Ils ont même glissé au quatrième rang dans la région de Québec. Ils sont au troisième rang à l’extérieur de Montréal et de Québec.

Philippe J. Fournier, le créateur du site de projections des résultats Qc125, pressent un désastre pour les libéraux en octobre. Si les libéraux étaient arrivés deuxièmes dans bon nombre de circonscriptions en 2018,  il ne croit pas que cela sera le cas en octobre.

«Il existe une base d’électeurs libéraux dans plusieurs endroits de la province, mais dans les sondages régionaux au Saguenay-Lac-St-Jean, en Abitibi ou dans les Cantons de l’Est, ils se sont complètement évaporés», souligne M. Fournier.

Chez les francophones, les libéraux sont à égalité au quatrième rang à 11% des intentions de vote, derrière Québec solidaire et le Parti conservateur, une formation qui n’a jamais fait élire un candidat à l’Assemblée nationale. Les conservateurs comptent une députée dans leur rang, mais Claire Samson a été élue sous la bannière de la CAQ en 2018.

Certains libéraux aimeraient bien que leur parti occupe une partie du terrain laissée aux nationalistes non-souverainistes afin de gagner des appuis à l’extérieur de Montréal.

Selon Benoît Pelletier, un ancien ministre de Jean Charest, déplore que le PLQ ait négligé les questions d’identité. Il souhaite que la formation redéfinisse sa relation avec les Québécois, plus particulièrement sa majorité francophone.
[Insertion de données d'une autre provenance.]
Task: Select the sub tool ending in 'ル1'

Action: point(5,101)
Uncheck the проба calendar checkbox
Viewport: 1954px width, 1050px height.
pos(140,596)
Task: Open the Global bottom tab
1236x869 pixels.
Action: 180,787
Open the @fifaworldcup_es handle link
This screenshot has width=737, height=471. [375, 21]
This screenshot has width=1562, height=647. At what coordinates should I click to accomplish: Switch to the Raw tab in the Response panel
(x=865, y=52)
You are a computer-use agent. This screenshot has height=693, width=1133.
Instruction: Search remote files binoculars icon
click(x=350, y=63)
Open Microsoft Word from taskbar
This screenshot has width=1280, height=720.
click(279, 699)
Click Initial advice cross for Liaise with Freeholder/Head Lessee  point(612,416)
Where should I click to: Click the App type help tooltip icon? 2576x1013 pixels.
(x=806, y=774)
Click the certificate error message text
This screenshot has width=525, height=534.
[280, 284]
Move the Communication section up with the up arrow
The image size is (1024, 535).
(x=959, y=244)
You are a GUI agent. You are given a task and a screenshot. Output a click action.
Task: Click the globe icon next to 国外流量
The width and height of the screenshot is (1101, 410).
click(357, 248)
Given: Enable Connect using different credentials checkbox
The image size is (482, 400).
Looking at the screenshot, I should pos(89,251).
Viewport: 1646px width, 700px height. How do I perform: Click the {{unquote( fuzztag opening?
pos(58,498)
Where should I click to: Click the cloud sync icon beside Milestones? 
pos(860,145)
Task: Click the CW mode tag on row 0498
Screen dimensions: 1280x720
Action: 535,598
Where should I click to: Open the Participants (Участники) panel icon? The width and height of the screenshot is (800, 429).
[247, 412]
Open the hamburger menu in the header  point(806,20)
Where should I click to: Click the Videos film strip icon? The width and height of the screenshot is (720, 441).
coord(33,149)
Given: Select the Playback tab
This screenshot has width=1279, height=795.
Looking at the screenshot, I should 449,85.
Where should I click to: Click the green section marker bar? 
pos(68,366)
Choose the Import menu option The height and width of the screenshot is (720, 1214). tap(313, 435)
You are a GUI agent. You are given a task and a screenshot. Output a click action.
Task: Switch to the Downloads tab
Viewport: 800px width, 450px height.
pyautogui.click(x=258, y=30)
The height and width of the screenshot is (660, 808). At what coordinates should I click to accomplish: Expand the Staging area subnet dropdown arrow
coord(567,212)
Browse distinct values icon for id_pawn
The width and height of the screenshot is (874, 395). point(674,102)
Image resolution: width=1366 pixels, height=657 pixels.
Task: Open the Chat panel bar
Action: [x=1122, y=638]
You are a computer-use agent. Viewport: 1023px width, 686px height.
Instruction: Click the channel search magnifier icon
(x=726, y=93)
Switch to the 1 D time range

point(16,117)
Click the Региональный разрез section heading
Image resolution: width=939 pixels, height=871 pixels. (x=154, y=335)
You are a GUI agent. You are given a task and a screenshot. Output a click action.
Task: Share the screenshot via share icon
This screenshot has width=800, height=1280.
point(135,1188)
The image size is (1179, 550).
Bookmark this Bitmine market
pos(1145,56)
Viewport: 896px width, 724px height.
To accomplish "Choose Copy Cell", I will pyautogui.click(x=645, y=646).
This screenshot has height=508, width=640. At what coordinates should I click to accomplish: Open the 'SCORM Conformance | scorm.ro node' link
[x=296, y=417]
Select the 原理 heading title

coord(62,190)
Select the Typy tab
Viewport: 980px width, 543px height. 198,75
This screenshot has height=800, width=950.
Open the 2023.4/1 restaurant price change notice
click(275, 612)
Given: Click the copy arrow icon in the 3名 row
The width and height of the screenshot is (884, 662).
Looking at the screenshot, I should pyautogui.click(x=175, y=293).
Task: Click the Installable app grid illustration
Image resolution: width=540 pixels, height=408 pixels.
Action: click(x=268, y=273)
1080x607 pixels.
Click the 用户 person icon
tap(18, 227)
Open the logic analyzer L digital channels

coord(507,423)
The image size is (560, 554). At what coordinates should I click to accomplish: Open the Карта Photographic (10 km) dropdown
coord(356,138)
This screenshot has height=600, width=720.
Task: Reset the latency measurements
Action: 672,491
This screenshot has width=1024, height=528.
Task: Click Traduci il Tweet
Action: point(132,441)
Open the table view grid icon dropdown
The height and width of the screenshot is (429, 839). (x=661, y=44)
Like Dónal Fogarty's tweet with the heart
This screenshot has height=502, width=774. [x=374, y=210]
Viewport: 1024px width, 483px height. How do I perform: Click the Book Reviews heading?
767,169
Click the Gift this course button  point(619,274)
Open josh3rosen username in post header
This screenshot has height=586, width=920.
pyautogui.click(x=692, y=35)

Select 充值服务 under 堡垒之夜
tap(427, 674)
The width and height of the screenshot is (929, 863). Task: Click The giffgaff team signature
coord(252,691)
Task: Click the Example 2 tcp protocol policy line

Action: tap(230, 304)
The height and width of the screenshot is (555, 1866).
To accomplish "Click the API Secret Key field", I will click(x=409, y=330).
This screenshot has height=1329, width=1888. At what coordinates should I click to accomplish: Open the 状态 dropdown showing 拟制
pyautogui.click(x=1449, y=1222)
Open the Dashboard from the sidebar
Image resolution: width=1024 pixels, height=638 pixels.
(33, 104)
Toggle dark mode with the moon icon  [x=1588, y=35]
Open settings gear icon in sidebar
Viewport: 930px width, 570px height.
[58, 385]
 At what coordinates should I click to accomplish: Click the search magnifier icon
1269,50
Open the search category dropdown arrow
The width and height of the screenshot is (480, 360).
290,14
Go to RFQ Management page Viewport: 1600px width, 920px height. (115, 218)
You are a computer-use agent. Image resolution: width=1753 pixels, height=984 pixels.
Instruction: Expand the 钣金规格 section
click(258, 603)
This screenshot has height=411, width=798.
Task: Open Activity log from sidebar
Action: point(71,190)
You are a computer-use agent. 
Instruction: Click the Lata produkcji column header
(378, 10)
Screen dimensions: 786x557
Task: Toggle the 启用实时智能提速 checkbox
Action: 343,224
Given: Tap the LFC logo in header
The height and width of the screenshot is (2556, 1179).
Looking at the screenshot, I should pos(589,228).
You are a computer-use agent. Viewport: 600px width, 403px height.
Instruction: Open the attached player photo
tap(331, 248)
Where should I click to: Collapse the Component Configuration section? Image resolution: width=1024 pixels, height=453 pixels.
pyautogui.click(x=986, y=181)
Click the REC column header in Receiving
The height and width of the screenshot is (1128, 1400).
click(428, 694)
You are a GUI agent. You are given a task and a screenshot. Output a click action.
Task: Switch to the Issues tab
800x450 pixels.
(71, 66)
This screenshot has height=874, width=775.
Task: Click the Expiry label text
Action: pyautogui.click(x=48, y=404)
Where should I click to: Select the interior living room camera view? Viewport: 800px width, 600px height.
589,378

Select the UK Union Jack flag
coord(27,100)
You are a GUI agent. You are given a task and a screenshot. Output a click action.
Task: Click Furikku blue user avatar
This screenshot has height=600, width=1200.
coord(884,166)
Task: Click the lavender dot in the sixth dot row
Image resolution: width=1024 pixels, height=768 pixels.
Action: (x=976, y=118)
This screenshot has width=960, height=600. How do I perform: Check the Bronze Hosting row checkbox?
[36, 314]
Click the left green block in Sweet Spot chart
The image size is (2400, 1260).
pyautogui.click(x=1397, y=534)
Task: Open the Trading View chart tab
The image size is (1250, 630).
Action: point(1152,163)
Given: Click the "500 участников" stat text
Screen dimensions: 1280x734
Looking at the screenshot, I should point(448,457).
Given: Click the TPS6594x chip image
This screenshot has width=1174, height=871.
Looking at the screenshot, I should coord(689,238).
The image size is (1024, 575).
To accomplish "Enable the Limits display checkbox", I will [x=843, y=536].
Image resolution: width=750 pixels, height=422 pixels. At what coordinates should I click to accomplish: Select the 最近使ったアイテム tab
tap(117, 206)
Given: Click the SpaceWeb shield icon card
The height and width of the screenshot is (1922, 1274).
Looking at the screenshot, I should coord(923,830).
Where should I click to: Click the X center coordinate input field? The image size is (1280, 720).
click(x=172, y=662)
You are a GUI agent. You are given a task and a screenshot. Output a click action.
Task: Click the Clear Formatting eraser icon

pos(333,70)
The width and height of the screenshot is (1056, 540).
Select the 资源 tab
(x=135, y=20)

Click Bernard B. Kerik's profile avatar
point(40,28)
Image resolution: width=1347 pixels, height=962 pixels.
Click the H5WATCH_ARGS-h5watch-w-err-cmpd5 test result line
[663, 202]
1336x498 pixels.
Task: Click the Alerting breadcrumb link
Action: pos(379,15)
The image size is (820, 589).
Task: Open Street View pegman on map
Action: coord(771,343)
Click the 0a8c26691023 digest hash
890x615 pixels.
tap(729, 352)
Il veut que les libéraux défendent encore plus fermement la langue française et la culture québécoise. Il regrette la position ambiguë du parti sur le projet de loi sur la réforme des lois linguistiques.

«Cette ambiguïté, cette ambivalence est quelque chose de négatif et nuit au parti», soutient M. Pelletier.

Signe de cette ambivalence: les libéraux ont présenté un amendement au projet de loi 96 visant à obliger les étudiants des cégeps anglophones de suivre trois cours en français — mais pas un cours de français — pour obtenir un diplôme. Ils l’ont retiré sous la pression de députés et de base anglophones du parti.

L’épisode reflète les tensions régnant au sein du PLQ sur les questions d’identité. Il démontre la difficulté d’élargir la base électorale francophone sans s’aliéner la base anglophone et allophone.

Mécontentement anglophone

Et en même temps, même le vote des anglophones n’est peut-être pas acquis pour les libéraux.

Balarama Holness, un ancien candidat à la mairie de Montréal, a annoncé mercredi son intention de créer un nouveau parti pour défendre les droits des minorités ethniques et linguistiques de la province. Un autre groupe envisage de l’imiter.

Même s’il doute que ses nouveaux partis remportent des sièges, M. Fournier croit qu’ils pourraient permettre à la CAQ de s’emparer de certains sièges chaudement disputés.

La chef Dominique Anglade ne s’en préoccupe pas vraiment. Le problème, ce n’est pas le message que son parti porte, c’est plutôt que les gens ne l’ont pas encore entendu.

«Les sondages sont des sondages. Ils donnent une image de la situation présente. Nous n’avons pas été en mesure de communiquer toutes nos idées. Nous n’avons pas été aussi présents que nous aurions aimé être. C’est pour ça que je suis emballée par la prochaine campagne.»